(Stored items)
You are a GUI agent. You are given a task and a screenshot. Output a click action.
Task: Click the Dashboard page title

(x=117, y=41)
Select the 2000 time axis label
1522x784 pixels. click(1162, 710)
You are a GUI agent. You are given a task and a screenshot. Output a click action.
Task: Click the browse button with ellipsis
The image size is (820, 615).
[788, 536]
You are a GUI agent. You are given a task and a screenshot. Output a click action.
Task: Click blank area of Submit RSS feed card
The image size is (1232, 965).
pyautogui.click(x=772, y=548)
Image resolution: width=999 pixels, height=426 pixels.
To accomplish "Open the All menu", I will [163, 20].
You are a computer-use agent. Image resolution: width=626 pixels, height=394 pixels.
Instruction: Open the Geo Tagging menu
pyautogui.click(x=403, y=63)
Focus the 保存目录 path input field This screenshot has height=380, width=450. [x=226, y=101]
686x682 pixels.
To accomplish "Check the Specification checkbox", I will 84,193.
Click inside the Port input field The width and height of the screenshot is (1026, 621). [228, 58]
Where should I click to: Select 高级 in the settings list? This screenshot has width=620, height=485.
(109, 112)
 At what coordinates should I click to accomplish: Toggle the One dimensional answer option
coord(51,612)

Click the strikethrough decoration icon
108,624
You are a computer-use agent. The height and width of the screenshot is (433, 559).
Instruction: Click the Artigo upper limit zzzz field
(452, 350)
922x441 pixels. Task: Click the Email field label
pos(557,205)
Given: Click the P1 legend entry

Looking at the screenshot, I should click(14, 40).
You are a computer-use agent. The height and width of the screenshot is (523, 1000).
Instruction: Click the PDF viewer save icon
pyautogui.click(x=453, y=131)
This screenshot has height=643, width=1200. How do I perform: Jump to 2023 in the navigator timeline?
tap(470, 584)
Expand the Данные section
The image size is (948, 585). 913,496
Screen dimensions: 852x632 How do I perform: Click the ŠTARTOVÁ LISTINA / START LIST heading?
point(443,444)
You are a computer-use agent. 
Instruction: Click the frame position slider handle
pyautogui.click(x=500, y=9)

### Task
Would you please set down the lines from the one with "Instruction: Click the Artigo" to the end of the data above, exactly and without any other lines?

### Output of the task
Instruction: Click the Artigo upper limit zzzz field
(452, 350)
922x441 pixels. Task: Click the Email field label
pos(557,205)
Given: Click the P1 legend entry

Looking at the screenshot, I should click(14, 40).
You are a computer-use agent. The height and width of the screenshot is (523, 1000).
Instruction: Click the PDF viewer save icon
pyautogui.click(x=453, y=131)
This screenshot has height=643, width=1200. How do I perform: Jump to 2023 in the navigator timeline?
tap(470, 584)
Expand the Данные section
The image size is (948, 585). 913,496
Screen dimensions: 852x632 How do I perform: Click the ŠTARTOVÁ LISTINA / START LIST heading?
point(443,444)
You are a computer-use agent. 
Instruction: Click the frame position slider handle
pyautogui.click(x=500, y=9)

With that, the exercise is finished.